Revenue projections:
Investors are expected to be cautious with METROBRAND, as its revenues are projected to fall compared to last year. A decline in revenue often results in a negative impact on profitability, prompting concerns about the company's financial stability and making investors more conservative in their approach.
Financial Ratios:
| currentRatio | 2.56800 |
|---|---|
| forwardPE | 54.40405 |
| debtToEquity | 77.87400 |
| earningsGrowth | -0.02700 |
| revenueGrowth | 0.11200 |
| grossMargins | 0.57676 |
| operatingMargins | 0.14178 |
| trailingEps | 12.97000 |
| forwardEps | 18.77250 |
Metro Brands Limited's current ratio of 2.568 indicates strong liquidity, meaning the company can comfortably meet its short-term debt obligations. This financial position reflects Metro Brands Limited's ability to use its cash reserves and current assets to cover liabilities without facing any cash flow issues.
With METROBRAND's forward PE ratio being elevated, the stock may see limited price appreciation and face correction risks. It's essential to assess this metric alongside other fundamentals to determine the sustainability of the stock's current valuation.
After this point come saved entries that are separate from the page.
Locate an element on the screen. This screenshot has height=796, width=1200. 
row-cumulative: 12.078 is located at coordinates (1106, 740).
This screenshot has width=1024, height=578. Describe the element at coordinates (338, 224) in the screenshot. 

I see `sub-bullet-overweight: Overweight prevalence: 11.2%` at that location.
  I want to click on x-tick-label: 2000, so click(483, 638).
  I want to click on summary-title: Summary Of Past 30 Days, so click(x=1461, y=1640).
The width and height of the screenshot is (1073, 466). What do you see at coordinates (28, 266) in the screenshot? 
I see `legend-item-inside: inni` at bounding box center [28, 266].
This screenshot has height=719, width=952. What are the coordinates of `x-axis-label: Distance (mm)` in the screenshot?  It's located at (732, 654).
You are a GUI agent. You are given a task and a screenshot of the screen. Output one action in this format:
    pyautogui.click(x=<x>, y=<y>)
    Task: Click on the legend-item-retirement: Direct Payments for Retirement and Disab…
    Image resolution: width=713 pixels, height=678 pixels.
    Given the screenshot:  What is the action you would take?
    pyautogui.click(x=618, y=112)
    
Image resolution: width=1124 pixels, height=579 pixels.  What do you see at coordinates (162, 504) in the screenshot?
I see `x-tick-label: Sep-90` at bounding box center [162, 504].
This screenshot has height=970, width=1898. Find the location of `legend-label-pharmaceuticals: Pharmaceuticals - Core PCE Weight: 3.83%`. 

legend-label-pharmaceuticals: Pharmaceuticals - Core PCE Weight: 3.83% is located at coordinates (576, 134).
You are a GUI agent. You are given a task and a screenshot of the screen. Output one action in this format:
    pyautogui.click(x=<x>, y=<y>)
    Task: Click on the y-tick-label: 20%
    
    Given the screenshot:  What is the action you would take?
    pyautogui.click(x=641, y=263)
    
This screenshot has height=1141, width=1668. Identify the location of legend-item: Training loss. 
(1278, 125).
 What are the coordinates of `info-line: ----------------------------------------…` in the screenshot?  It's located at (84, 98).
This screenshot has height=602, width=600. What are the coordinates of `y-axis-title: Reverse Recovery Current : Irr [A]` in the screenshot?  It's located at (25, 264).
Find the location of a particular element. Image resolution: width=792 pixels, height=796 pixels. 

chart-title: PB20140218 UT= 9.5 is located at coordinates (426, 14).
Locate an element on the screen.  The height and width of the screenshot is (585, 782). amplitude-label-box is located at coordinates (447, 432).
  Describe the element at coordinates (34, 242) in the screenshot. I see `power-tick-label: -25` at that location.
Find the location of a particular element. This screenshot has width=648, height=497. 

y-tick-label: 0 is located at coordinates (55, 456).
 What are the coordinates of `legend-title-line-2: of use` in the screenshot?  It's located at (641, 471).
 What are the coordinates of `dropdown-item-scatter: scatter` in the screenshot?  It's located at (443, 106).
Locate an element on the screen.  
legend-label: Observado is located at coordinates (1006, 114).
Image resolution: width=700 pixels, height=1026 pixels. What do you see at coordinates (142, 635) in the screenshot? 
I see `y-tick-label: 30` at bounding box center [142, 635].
Metro Brands Limited's low growth in earnings and revenue points to a likely reduction in profits. This signals a weakening financial performance, indicating the company might face difficulties in staying profitable.
METROBRAND's negative gross and operating margins suggest that the company is currently facing financial difficulties, as it is unable to cover production and operational costs. This could result in significant losses if not addressed.
Metro Brands Limited's forward EPS surpassing its trailing EPS signals that the company is anticipated to be more profitable this year than last. This growth expectation highlights Metro Brands Limited's potential for increased earnings and a stronger financial performance in the upcoming year.
Price projections:
METROBRAND's stock price has repeatedly hovered near the lower end of projections. This trend indicates that the company may be facing obstacles in achieving the growth anticipated by analysts.
Recommendation changes over time:
Recent analysis shows a strong buy bias for Metro Brands Limited, encouraging investors to view it as a solid investment option. The positive sentiment surrounding Metro Brands Limited suggests it could be an attractive place to allocate funds, motivating potential investors to consider the stock as a valuable part of their portfolio.
DISCLAIMER: We provide information and our musings based on events, but nothing on this site can be considered professional advice of any kind.